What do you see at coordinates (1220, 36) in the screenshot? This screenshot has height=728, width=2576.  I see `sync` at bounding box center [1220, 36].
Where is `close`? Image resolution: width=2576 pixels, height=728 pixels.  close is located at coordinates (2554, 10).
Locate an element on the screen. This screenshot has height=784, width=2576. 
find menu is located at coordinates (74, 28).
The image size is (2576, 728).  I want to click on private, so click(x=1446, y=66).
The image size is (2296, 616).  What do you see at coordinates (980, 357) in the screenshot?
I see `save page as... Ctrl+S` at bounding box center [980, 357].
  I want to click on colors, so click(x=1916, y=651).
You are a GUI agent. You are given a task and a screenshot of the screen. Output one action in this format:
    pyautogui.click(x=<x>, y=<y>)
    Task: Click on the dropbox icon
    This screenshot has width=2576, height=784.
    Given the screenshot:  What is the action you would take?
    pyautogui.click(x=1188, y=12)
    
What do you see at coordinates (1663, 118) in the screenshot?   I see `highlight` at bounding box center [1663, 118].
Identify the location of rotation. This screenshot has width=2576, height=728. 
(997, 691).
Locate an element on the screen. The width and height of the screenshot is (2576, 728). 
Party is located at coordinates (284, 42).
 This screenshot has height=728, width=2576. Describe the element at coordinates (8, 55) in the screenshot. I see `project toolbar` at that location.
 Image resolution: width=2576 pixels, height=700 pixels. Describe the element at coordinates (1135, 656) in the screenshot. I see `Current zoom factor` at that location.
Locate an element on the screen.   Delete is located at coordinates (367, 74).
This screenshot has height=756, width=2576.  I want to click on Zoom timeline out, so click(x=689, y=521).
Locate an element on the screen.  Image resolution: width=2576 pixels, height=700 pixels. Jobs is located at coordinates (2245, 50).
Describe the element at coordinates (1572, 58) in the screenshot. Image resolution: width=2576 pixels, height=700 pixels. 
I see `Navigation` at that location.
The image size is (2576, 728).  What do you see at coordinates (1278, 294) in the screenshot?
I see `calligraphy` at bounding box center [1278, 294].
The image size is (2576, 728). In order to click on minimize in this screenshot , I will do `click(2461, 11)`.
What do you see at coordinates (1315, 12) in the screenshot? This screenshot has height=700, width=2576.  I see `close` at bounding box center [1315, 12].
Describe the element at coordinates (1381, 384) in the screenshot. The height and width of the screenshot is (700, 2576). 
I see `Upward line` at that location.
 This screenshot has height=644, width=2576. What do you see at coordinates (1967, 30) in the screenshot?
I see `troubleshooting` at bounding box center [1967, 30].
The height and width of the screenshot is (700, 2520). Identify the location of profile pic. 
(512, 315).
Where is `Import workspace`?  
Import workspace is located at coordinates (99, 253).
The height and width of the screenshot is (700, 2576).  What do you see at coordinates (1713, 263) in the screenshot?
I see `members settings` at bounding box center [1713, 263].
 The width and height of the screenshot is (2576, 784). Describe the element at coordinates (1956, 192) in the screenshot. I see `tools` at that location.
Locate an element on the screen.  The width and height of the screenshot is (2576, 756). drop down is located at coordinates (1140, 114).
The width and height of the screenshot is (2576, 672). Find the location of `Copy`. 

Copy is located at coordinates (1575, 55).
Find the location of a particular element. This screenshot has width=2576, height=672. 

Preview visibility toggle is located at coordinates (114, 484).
________________________
Goal: Please give the lines of the listing above, from the line containing "Locate an element on the screen. The" through the line containing "Party is located at coordinates (284, 42).", as a JSON list of strings with one string per line and blank lines left out.

Answer:
[
  "Locate an element on the screen. The width and height of the screenshot is (2576, 728). ",
  "Party is located at coordinates (284, 42)."
]